Les contrats intelligents permettent de créer des procédures automatisées qui traversent les frontières nationales et organisationnelles. Ils rendent possible, par exemple, la mise en place d’un processus dématérialisé de bout à bout pour les certificats phytosanitaires, depuis la délivrance dans le pays d’exportation jusqu’à la vérification dans le pays d’importation. Dans le cadre d’une telle procédure, l’approbation du certificat dans le pays d’exportation est visible en temps réel et la technologie des chaînes de blocs garantit que personne ne puisse manipuler le certificat.
Des plateformes qui simplifient l’adoption de la blockchain
Nœuds, réseaux, contrats intelligents, consensus… La mise en place d’une première solution de chaîne de blocs peut exiger l’apprentissage de toute une terminologie nouvelle et l’acquisition de tout un savoir technologique. Ce n’est pourtant pas toujours nécessaire. Des plateformes comme TradeLens permettent de bénéficier de la technologie des chaînes de blocs et de ses avantages sous un format facile à déployer et à utiliser.
Les membres de TradeLens peuvent se connecter à la plateforme en utilisant des méthodes standard telles que les interfaces de programmes d’application (API) sur le web. Cela étant, ils peuvent tout aussi bien utiliser les interfaces d’utilisateur prêtes à l’emploi offertes par la plateforme. Une administration douanière peut établir une connexion en quelques jours seulement, à l’aide d’une petite équipe, sans devoir exiger de son personnel qu’il se spécialise dans la technologie des blockchains.
Afin de simplifier encore l’adoption de la chaîne des blocs, TradeLens s’engage à promouvoir les normes sectorielles et l’interopérabilité des plateformes. Elle continue de s’aligner sur les organisations de normalisation pertinentes telles que le CEFACT/ONU et d’étudier les mécanismes spécifiques d’interopérabilité pour les chaînes de blocs.
“ Nous adoptons des technologies qui facilitent l’accès à l’information et renforcent la surveillance et la traçabilité tout au long du parcours suivi par les marchandises. C’est pour cela que nous nous sommes joints à TradeLens : il s’agit d’une solution mondiale, fondée sur la chaîne de blocs, pour faciliter le processus de contrôle du commerce. »

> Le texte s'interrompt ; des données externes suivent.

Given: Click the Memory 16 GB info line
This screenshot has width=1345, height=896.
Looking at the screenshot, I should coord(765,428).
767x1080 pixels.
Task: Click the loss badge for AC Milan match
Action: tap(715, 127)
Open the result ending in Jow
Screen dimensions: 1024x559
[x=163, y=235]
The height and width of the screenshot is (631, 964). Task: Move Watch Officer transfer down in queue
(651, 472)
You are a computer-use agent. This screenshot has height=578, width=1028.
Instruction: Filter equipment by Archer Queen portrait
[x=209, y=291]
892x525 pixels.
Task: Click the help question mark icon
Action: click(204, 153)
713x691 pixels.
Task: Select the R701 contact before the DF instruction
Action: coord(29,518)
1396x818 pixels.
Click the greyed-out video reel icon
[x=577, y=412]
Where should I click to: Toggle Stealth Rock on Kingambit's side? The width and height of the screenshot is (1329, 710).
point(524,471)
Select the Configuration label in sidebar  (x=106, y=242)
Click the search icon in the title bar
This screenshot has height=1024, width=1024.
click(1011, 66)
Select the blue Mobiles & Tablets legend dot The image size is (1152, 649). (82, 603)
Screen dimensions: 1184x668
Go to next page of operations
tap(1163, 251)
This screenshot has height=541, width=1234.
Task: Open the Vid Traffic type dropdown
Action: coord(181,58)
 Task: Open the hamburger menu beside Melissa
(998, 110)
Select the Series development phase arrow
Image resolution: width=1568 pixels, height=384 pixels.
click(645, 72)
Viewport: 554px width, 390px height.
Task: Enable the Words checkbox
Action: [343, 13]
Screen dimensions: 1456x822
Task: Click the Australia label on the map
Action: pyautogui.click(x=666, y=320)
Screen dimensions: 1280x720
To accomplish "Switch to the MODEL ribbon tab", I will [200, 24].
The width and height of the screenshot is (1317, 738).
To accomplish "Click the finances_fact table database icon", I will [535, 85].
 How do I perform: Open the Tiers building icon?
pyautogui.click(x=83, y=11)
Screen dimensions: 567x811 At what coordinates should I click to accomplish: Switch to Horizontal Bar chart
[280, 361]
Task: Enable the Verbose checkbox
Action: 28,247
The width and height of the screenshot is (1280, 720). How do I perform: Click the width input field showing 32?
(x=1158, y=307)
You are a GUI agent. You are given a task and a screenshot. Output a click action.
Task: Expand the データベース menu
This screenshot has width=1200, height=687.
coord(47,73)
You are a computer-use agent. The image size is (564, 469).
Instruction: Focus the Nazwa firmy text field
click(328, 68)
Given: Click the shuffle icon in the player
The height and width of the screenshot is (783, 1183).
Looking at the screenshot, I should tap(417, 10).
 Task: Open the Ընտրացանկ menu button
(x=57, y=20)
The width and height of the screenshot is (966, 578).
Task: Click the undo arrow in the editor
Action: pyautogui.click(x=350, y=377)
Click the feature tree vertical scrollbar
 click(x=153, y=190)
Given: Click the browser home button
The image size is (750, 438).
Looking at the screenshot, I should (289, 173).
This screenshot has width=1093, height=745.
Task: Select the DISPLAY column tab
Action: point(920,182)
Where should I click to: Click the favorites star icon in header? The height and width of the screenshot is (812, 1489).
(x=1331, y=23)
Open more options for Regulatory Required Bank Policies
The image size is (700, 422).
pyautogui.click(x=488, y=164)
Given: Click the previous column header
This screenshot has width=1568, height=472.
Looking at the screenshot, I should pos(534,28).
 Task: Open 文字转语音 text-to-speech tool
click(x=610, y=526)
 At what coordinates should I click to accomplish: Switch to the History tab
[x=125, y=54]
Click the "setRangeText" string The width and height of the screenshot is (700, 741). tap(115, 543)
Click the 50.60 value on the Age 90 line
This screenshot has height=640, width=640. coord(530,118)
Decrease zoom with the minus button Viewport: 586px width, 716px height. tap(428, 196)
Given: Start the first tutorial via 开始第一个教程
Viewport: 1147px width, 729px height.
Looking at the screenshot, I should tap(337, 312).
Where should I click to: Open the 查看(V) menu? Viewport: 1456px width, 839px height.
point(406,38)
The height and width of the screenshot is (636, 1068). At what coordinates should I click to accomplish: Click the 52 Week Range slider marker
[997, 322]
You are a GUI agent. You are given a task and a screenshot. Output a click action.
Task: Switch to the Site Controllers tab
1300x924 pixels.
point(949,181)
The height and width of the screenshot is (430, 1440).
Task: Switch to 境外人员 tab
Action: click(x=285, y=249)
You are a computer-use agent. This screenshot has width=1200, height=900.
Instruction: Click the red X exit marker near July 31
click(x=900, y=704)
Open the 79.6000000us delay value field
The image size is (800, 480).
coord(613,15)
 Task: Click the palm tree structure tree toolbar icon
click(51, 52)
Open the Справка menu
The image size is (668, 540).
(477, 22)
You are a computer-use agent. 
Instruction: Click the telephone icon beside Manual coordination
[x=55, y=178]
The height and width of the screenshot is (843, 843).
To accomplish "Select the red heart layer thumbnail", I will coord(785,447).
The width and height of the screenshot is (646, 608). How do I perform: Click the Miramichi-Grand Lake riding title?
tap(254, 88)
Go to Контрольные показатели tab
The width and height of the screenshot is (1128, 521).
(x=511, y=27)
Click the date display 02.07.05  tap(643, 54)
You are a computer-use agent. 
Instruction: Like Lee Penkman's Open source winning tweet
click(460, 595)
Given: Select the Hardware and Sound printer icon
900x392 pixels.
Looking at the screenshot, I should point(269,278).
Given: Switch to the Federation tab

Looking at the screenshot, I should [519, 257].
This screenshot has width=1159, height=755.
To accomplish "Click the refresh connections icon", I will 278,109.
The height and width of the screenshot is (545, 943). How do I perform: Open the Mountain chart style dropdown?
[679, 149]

Rafael Garcia, Directeur général des douanes, SUNAT
Avantages immédiats pour la douane
En rejoignant TradeLens, les douanes et autres autorités de règlementation peuvent avoir immédiatement accès en temps plus opportun à des données plus précises et facilement vérifiables et les utiliser afin d’améliorer leurs procédures de ciblage et de sélection. Elles peuvent ainsi contribuer à faciliter le commerce légitime et à accroître la conformité.
L’équipe chargée de TradeLens se réjouit de poursuivre la collaboration avec les pouvoirs publics qui veulent saisir les opportunités que la plateforme leur offre. Construisons son avenir ensemble et ouvrons la voie à une nouvelle ère du commerce international, sans friction et conforme.